Adolfine, echter, op den dag der aanteekening, aan het groote familie-diner aan de Witte Brug, gevolgd door een soirêe voor alle vrienden en kennissen, verhief zich hoog in zelfverheerlijking. Tegen oom Ruyvenaer, tegen Karel en Cateau, tegen Constance, tegen Gerrit en Adeline stofte zij: dàt waren mooie zalen, de zalen van de Witte Brug: die waren veel mooier dan die van de Doelen... Dàt was een prachtig diner geweest, dat diner, dat ZIJ had gegeven; het kostte dan ook duur en zij zeide hoeveel, maar voegde er een paar honderd gulden aan toe - en herinnerden zij zich nog wel dat onmogelijke diner van Bertha, toen Emilie trouwde, met die rare kostjes, die ze toen gekregen hadden?

Dat prachtige dessert, die mooie aardbeien, die zij had gegeven, en zoo véel en dat in dezen tijd: maar het kostte er dan ook naar! En wat waren zij aan tafel allen vroolijk geweest: hàre familie - alsof die zelfde familie niet ook de familìe van Bertha was - en hàre kennissen: zoo geheel verschillend van die pretentieuze kliek van Bertha. Er had in de speechen, in de gesprekken geheerscht zoo een vroolijken, lossen toon en herinnerde Gerrit zich nog wel die doodsche stilte aan tafel, met dat diner van Emilietje? Zulke aardige menschen, de ouders van Dijkerhof, de aanstaande schoonouders van HAAR kind... En wat zag Floortje er goed uit, niet waar, en de andere meisjes hadden ook lieve japonnetjes... Zij stofte zoo op alles, op ieder détail, dat noch oom, noch Gerrit een oogenblik gelegenheid hadden hunne waardeering te zeggen, hunne bewondering mede te uiten; alleen toen zij verder was gegaan, links en rechts bij de kennissen pochend: nu, wat zeg je van MIJN diner... nu, wat zeg je van MIJN partij... nu, wat zeg je van MIJN japon - zei oom Ruyvenaer:

- Je zoû zeggen, dat Adolfine zelf de Witte Brug heeft gebouwd...

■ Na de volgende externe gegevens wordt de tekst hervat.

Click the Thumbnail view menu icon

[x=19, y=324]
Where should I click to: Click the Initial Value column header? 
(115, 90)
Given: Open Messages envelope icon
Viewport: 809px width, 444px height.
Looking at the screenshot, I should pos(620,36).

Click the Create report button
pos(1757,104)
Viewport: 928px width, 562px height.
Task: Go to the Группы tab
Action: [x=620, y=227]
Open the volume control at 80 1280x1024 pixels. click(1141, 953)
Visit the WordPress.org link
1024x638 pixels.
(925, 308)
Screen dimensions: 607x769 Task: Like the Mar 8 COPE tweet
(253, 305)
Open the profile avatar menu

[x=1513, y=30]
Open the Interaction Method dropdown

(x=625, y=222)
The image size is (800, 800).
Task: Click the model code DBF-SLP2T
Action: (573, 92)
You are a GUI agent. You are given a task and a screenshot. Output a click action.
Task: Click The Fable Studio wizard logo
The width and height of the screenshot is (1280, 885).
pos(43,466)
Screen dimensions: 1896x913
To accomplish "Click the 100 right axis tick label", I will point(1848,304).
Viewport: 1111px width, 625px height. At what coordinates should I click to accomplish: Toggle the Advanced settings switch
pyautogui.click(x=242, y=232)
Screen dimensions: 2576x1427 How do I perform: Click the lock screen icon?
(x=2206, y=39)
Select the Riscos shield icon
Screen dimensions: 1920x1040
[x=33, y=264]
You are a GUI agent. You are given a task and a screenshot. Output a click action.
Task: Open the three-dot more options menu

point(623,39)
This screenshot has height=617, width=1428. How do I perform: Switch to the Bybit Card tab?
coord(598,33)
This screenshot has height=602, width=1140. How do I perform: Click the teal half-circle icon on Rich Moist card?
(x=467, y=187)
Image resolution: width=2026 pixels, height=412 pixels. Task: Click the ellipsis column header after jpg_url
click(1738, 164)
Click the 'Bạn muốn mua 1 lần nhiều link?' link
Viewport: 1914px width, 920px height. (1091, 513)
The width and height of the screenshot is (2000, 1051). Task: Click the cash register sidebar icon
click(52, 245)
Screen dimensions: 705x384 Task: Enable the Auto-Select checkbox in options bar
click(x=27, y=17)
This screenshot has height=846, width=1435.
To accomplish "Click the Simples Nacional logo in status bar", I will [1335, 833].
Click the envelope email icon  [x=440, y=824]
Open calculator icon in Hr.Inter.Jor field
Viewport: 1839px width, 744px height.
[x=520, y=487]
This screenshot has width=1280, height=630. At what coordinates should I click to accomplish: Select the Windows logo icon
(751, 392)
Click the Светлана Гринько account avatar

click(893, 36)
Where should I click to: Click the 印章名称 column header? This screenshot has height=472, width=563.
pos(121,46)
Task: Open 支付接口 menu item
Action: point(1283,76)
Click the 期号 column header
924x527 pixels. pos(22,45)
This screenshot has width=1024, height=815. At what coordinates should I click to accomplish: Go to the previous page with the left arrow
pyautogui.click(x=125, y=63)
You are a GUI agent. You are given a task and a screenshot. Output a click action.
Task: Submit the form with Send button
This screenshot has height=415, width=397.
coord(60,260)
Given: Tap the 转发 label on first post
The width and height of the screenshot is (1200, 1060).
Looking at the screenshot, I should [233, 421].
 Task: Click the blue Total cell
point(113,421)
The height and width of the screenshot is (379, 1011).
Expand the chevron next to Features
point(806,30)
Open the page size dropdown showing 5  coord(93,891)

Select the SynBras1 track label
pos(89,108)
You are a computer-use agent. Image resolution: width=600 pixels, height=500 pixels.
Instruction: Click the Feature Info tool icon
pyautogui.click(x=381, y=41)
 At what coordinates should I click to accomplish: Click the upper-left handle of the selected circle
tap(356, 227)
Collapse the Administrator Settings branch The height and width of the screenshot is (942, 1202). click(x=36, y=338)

- Ik vind, kermde Cateau; dat Adòlfine... dat nu niet àlles... zèlf... moest zèggen... Vindt JIJ òok niet... Gerrit?

- Wel, zeide Gerrit; het is een heerlijk gevoel... zoo tevreden te zijn over je eigen, en je eigen kinderen, en je eigen diner. Maar als JIJ dat vindt... Cateau, waarom HEB jij haar dan geen compliment gemaakt?

- Omdat IK vind... zeurde Cateau, en zij zeurde het beslist, - dat die japon... Adòlfine nu héelemaal niet... èllegant staat. Wat vindt jij, Adèline?

- Ach! zei Adeline goedig.

- Constànce... JIJ hebt zoo een èllegante smaak: zèg nu eens: vindt JIJ die japon... èllegant?

- Ik vind, dat Adolfine er van avond uitstekend uitziet, zei Constance, nerveus.

- Zeg, zusje, dat kan je niet meenen, zei Gerrit.

- En al vindt jij het niet, Gerrit, dan is het nog niet aardig om zoo van je zuster te spreken.

- Nu, nu, een beetje kritiek...

- Ja maar, altijd kritiek uit te oefenen op elkaâr, vind ik hatelijk, viel Constance uit.

- Mij moet het toch van het hart, dat ik het een rommelpartij vind, zei oom Ruyvenaer. Wie zijn toch al die menschen? ging oom voort, voornaam doende, minachtend. Zeg Toetie, amuzeer jij je?

- Ja, pa, ddòll! zei Toetie, voorbijgaande aan den arm van haar cavalier.

De meisjes Ruyvenaer, al waren zij ook niet jong meer, amuzeerden zich dol, als altijd, of het was bij Bertha of bij Adolfine. Goedig, vriendelijk, eenvoudig, rond gezellig Indiesch, hielden zij er van te dansen, amuzeerden zij zich altijd ‘ddòll'.

- En Dotje, wat zeg je van MIJN partij?

- O, Adolfine, soo gesellig jou partij. Ik amuseer mij ddòll. - En ook Dot glom van dankbaarheid en transpiratie na het dansen.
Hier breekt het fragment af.